Name: _____________________________ 6 Digit StudentID: ___ ___ ___ ___ ___ ___

Worksheet 13: HashTables, MatrixMapReduce, and Sunflowers

Recalling this slighly modified passage from Hamlet: Act II Scene 2

    Hamlet: We must abstract! Functions of hash for all!

    Polonius: [Aside] Though this be madness, yet there is method in't.

For some reason, we specified a hashFunction to use when implementing the NotThreadSafeHashTable. One might ask: Why not just use Objects::hashCode(object) directly?

class HashUtils 
    int hashCodeOf(K key, ToIntFunction<K> hashFunction) 
    int arrayIndexForKey(K key, int arrayLength, ToIntFunction<K> hashFunction) 
    E itemInArrayForKey(K key, E[] array, ToIntFunction<K> hashFunction) 

class NotThreadSafeHashTable<K, V> implements Map<K, V>
    NotThreadSafeHashTable(int chainCount, ToIntFunction<K> hashFunction) {

Today's assignment also specifies a hashFunction to use when implementing MatrixMapReduceFramework.

public class MatrixMapReduceFramework<E, K, V, A, R> implements MapReduceFramework<E, K, V, A, R> 
    public MatrixMapReduceFramework(Mapper<E, K, V> mapper,
        AccumulatorCombinerReducer<V, A, R> accumulatorCombinerReducer,
        int mapAndAccumulateTaskCount,
        int combineAndReduceTaskCount,
        ToIntFunction<K> hashFunction) 

Scenario

Both HashMap and MatrixMapReduceFramework use the hashCode of a key to distribute the load.
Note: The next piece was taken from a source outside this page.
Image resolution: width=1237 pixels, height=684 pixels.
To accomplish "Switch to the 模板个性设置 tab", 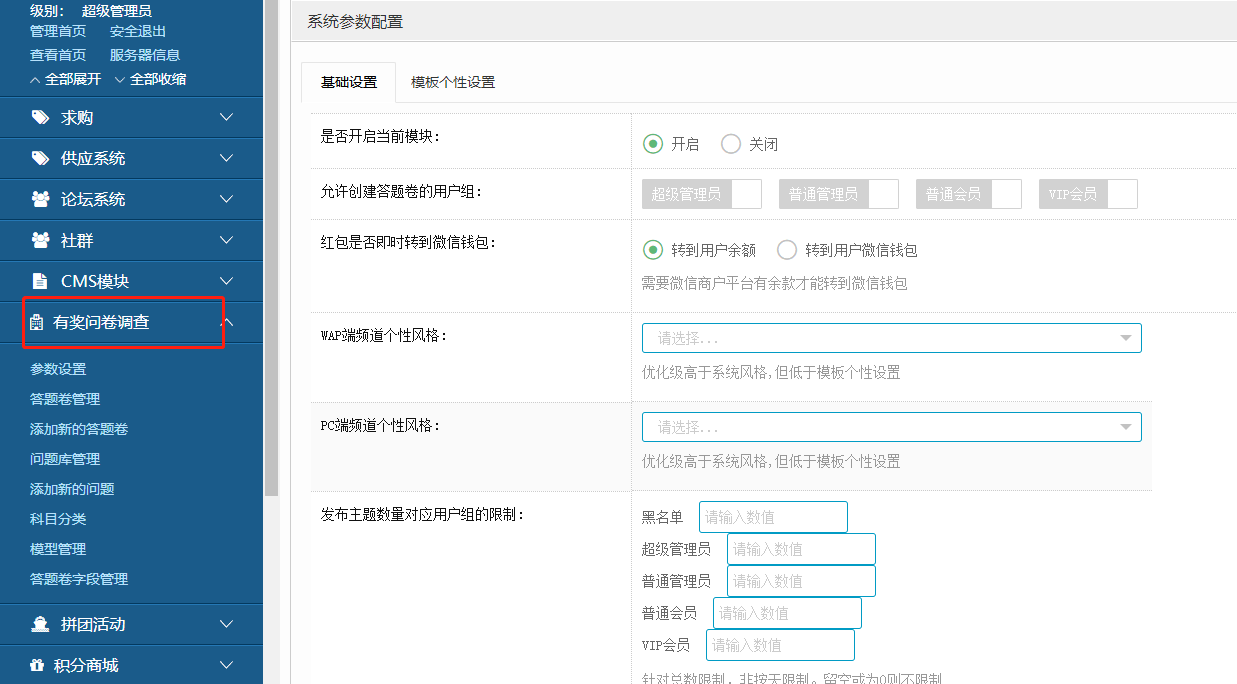I will point(453,82).
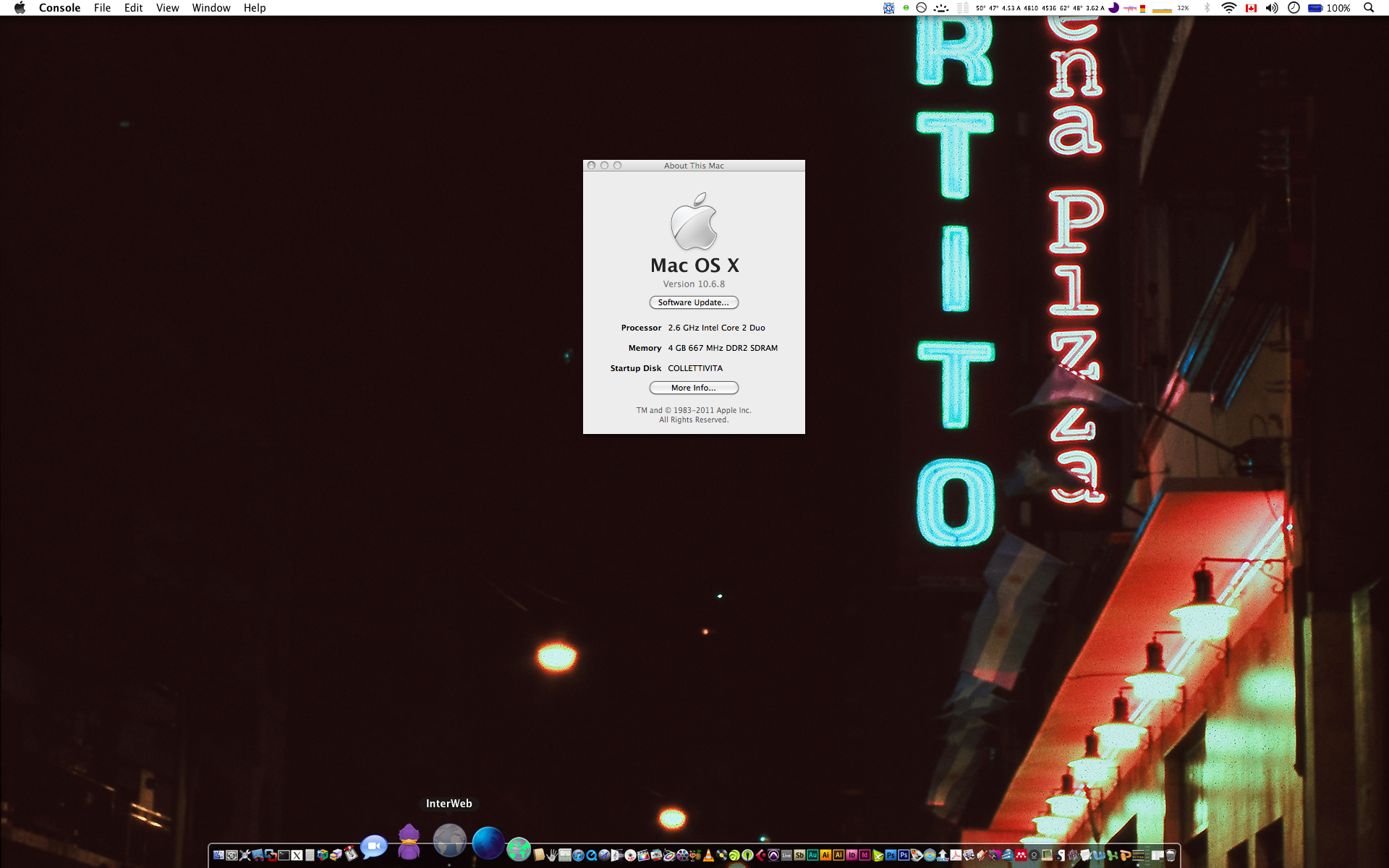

HashMap uses hashCode to determine which bucket a key belongs to. MatrixMapReduceFramework use the hashCode to determine which column's HashMap a key belongs to.

The MatrixMapReduceFramework uses the number of processors for the number of columns. This is reasonable. Typically the number of processors is a power of 2. Let’s say it is 8 for this scenario.

HashMap starts with an initial capacity, say 16:

public class HashMap<K,V> extends AbstractMap<K,V> implements Map<K,V> {
    /**
     * The default initial capacity - MUST be a power of two.
     */
    static final int DEFAULT_INITIAL_CAPACITY = 1 << 4; // aka 16

and doubles bucket count when the “load” gets too high. This is also reasonable. By maintaining a power of 2 bucket count, the relatively expensive floorMod can be replaced by: (buckets.length - 1) & hash.

Would using the same hashCode for both break the system?

 

 

Would there be performance implications?

 

 

How does it relate to sun flowers?

Post Lecture

Synthesize today's class session

 

 

What is unclear?